Понимаете, верлибр (не надо путать его с белым стихом, потому что в белом стихе есть размер) — это не только Геннадий Айги, а это огромная школа. И верлибр бывает иногда и с элементами рифмы, и с созвучиями всякими музыкальными, с аллитерациями — с чем хотите. Верлибр — это не просто проза стихами. И Айги — совсем не проза. Свободный стих представлен в России замечательными образцами. Это и верлибр Юнны Мориц, которая писала тогда превосходные стихи. Вот это:
Швабры осенних сосен
Шаркают в Конотопе.
Ещё не топят…
Помните?
Ведь нет колбасы на Луне,
И всё же она остаётся планетой.
Ну и так далее. Или:
Молодой, двадцатидвухлетний
Марихуановый хиппи,
тощий как жердь,
бледный как смерть,
вынимает свои стихихиппи —
стихи, добытые химическим путём
из секреции Лукреции Борджиа.
— Вот, прочтите,— он мне говорит
любезным, железным голосом,—
был я паинькой, этаким заинькой,
но однажды меня просквозило —
и вселилась в мою оболочку
потусторонняя сила:
не хочу, а она диктует,
без рифмы, правда, одни верлибры…
Или совершенно гениальные стихи Давида Самойлова — «Свободный стих»:
В третьем тысячелетье
Автор повести
О позднем Предхиросимье…
Стихи о том, как в его повести Пушкин будет приезжать во дворец в серебристом лимузине с крепостным шофёром Савельичем.

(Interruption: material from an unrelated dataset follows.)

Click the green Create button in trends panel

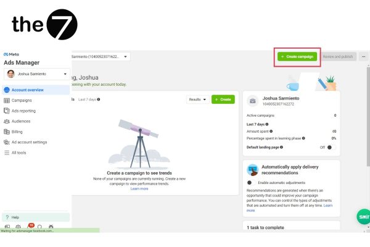click(223, 99)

Свободный стих… Как правильно говорил Самойлов тот же: «Отойдите, непосвященные». Это высшая форма владения стихом — написать без рифмы и без размера так, чтобы это всё-таки были стихи. Это всё равно что пройти над ареной по канату, но без каната, вообще ни за что не держась, даже без шеста. Это надо уметь, конечно. Это особый род словесного искусства, довольно тонкий. Поэтому я к верлибру отношусь положительно весьма, хотя моё отношение здесь ни на что не влияет. У меня тоже есть несколько верлибров.
Но одно я могу сказать совершенно точно: мне не близко творчество Геннадия Айги. Это только моё личное отношение. Я не люблю его. Мне кажется, что этот человек, безусловно, замечательный поэт, но вот это абсолютно не моё. Мне видится в этом какая-то экзальтация такая болезненная. Ну, может быть, в нём есть какой-то очень сильный… Ну, вы же знаете, что он был представителем какой-то северной народности (не вспомню сейчас точно, какой именно), но он действительно очень фольклорен. И может быть, я не все иероглифы этой фольклорности там считываю. Но мне Айги близок гораздо менее, нежели сын его, замечательный композитор, Алексей.